At times, Musk was forced to wrestle with his own reckless actions as the owner and prime influencer of X. “I may have done more to financially impair the company than to help it,” he told Bankston in one exchange, adding, “I do not guide my posts by what is financially beneficial but what I believe is interesting or important or entertaining to the public.”
Musk confirmed, too, that one exhibit entered into court records showed another account he operated for “test” purposes. The profile, @Ermnmusk, came to light a year ago as a probable secret Musk account because he tweeted an image showing himself logged into it, and Motherboard then reported on a number of indications that it was likely his. Some since-deleted @Ermnmusk tweets appear to show Musk posting in character as X Æ A-12, his toddler son with singer Grimes, announcing his fourth birthday or saying, “I wish I was old enough to go to nightclubs. They sound so fun.” Other tweets were more risqué, including one that asked: “Do you like Japanese girls?” Musk revived the account on the day of the deposition, writing, “I’m back,” and proceeded to post several memes and jokes in the following days.
Musk dropped the name of a second burner account as well, though it may have been recorded incorrectly in the transcript of the deposition, which has it as “baby smoke 9,000.” There is no active X profile with that handle, though a verified account called @babysmurf9000 interacts with many of the same accounts that Musk follows and engages with, retweets official X company accounts, and posts in an emoji-laden style similar to Musk’s. It can also be found disparaging billionaire Mark Cuban, whom Musk has routinely criticized of late, as “an idiot.” That post came as Musk feuded with Cuban via his main account over DEI programs in early January.

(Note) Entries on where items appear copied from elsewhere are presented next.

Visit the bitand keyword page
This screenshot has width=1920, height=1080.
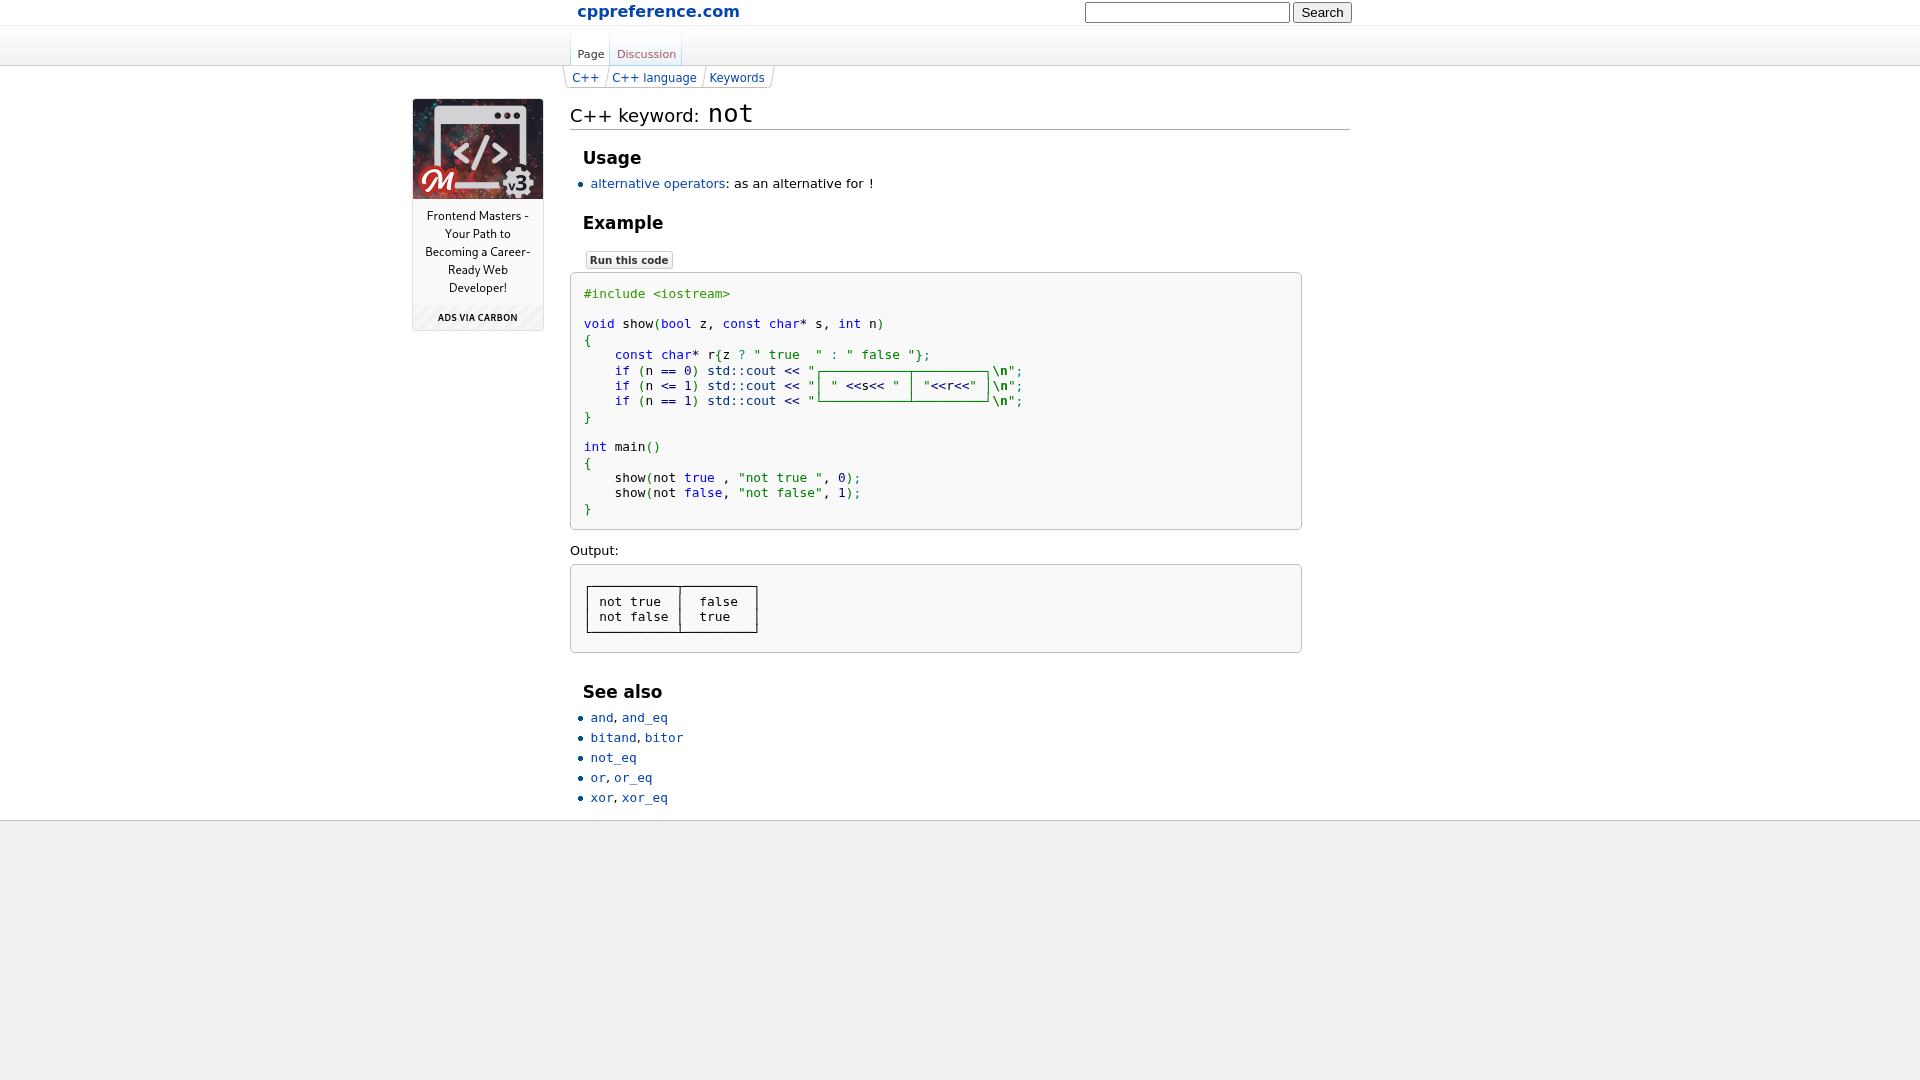point(613,738)
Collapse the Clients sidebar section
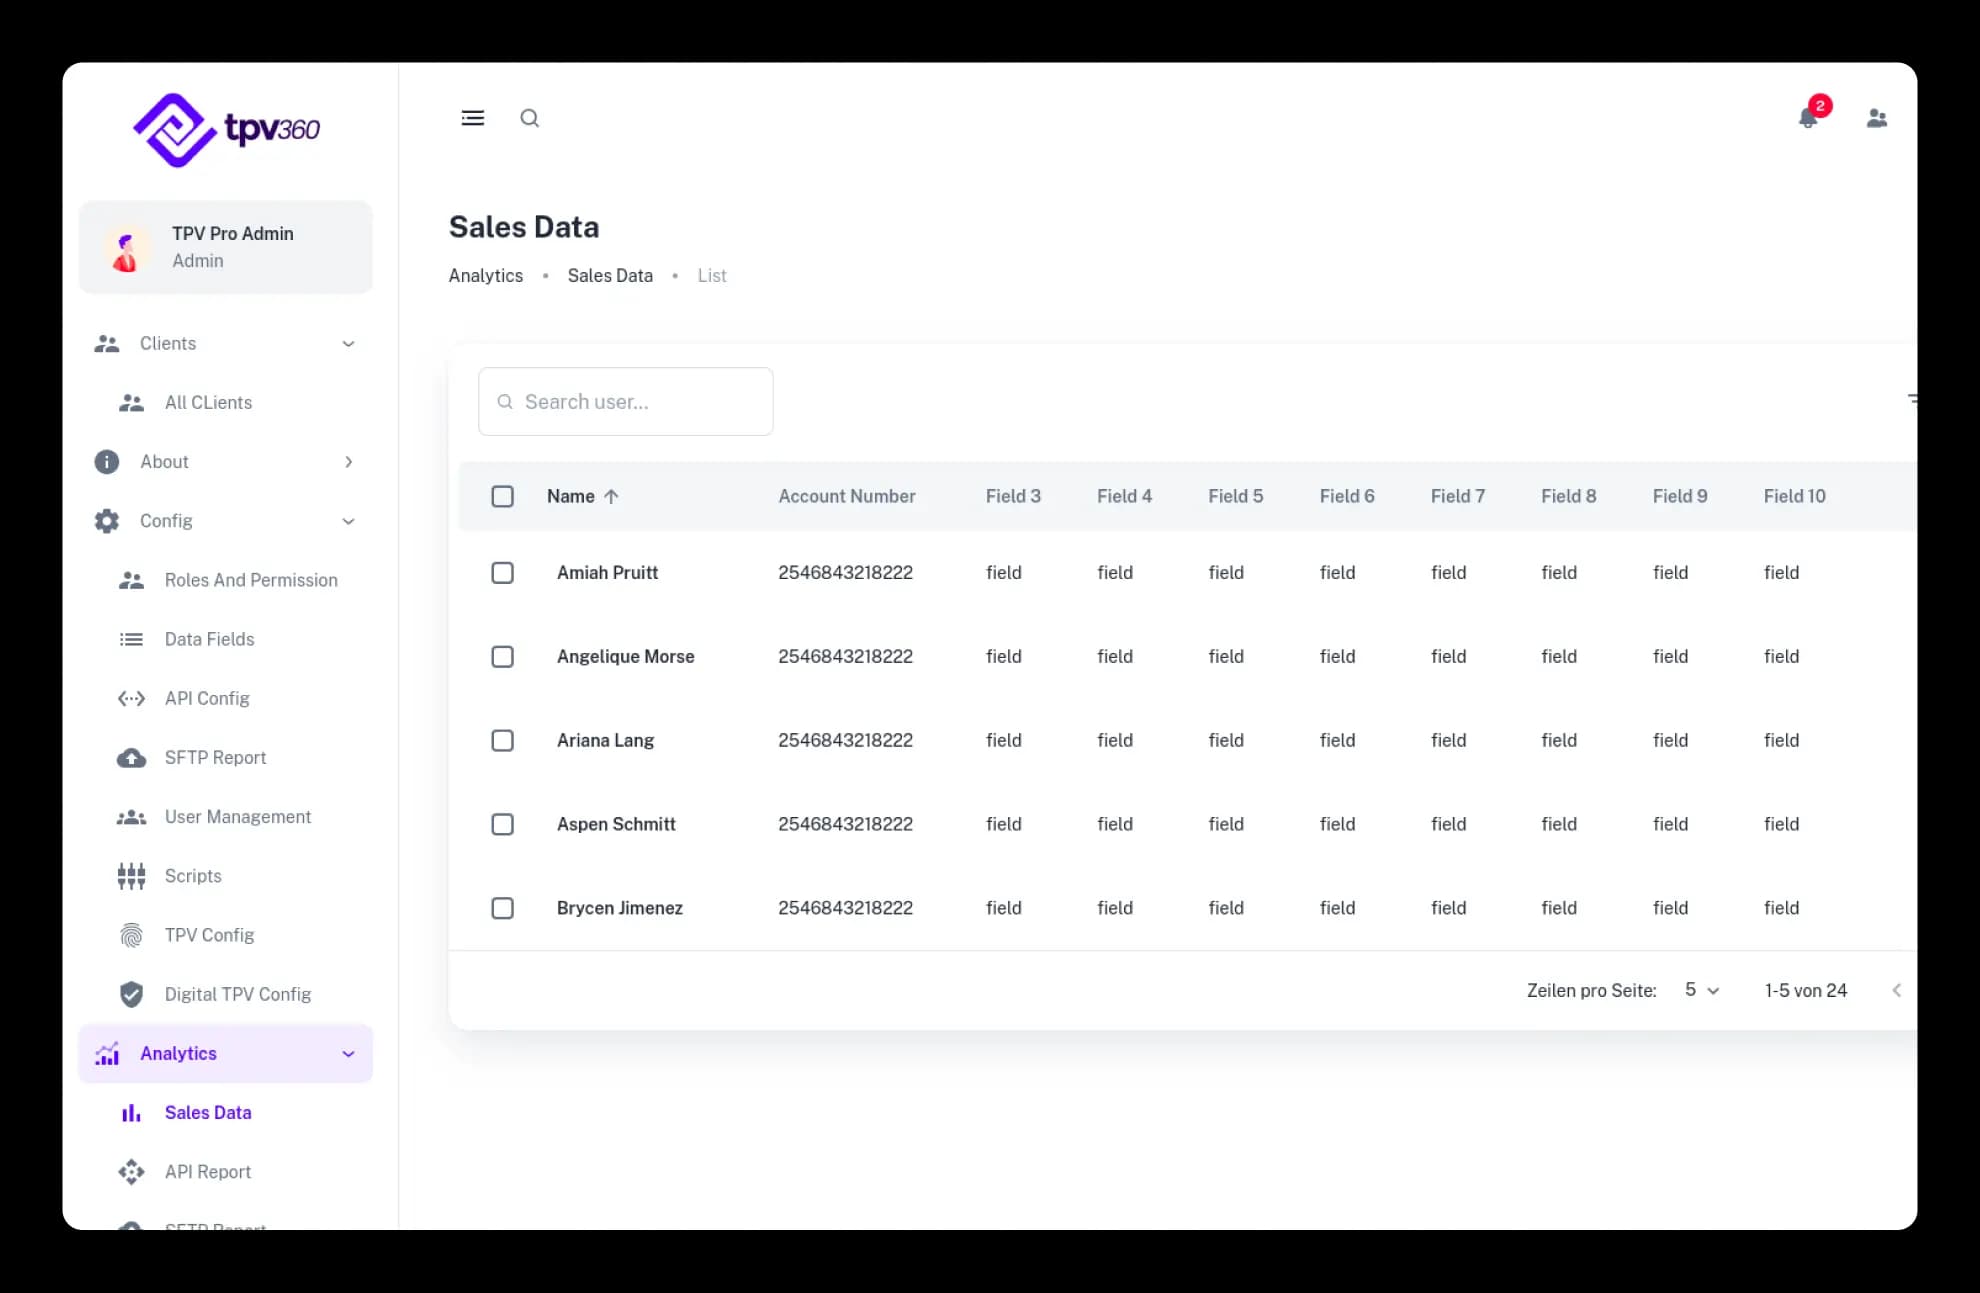 coord(348,344)
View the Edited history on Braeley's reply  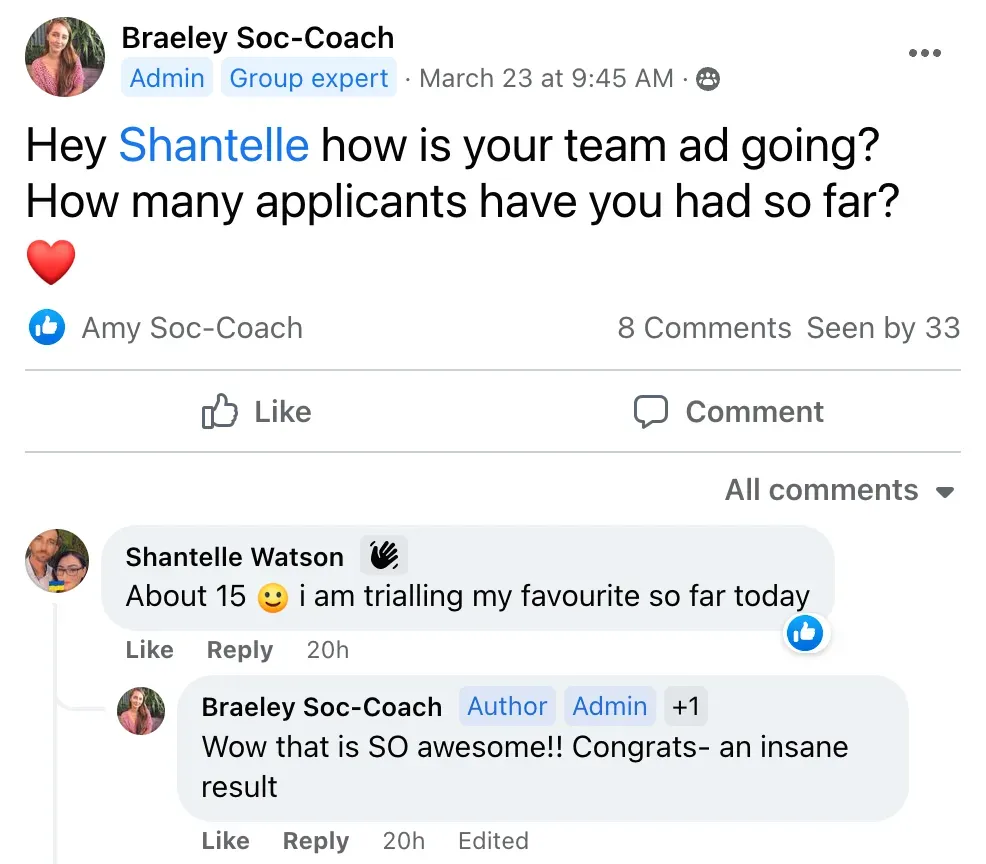tap(493, 841)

Other strange revelations in the interview included Musk’s claims that he was unaware of Brody seeking a retraction of the false flag posts in order to clear his name (at the time, the college grad had made a viral Instagram video refuting the conspiracy theory and asking for people to leave his family alone), that what he tweets out to millions of followers isn’t always seen by that many people, and that he doesn’t believe Brody “has been meaningfully harmed by this,” because it is “rare” for media attacks to have “a meaningful negative impact” on their targets.
Those comments sometimes drew incredulous responses from Bankston, who said “Wow” when Musk said Brody hadn’t been harmed by his false tweets about him. After Bankston made some inquiries into whether Musk felt he had been reckless or failed to take responsibility for his actions, Bankston and Spiro argued more about the scope of the questioning before concluding the proceeding with a debate as to whether the transcript would be made confidential by a protective order. Bankston stated for the record that in his opinion, Spiro had conducted himself inappropriately and “completely shut down many segments of the deposition.”
As for the protective order to seal the transcript, Bankston said he would wait to hear from the court, but that “we don’t recognize that request as anything valid.” Clearly, neither did the court.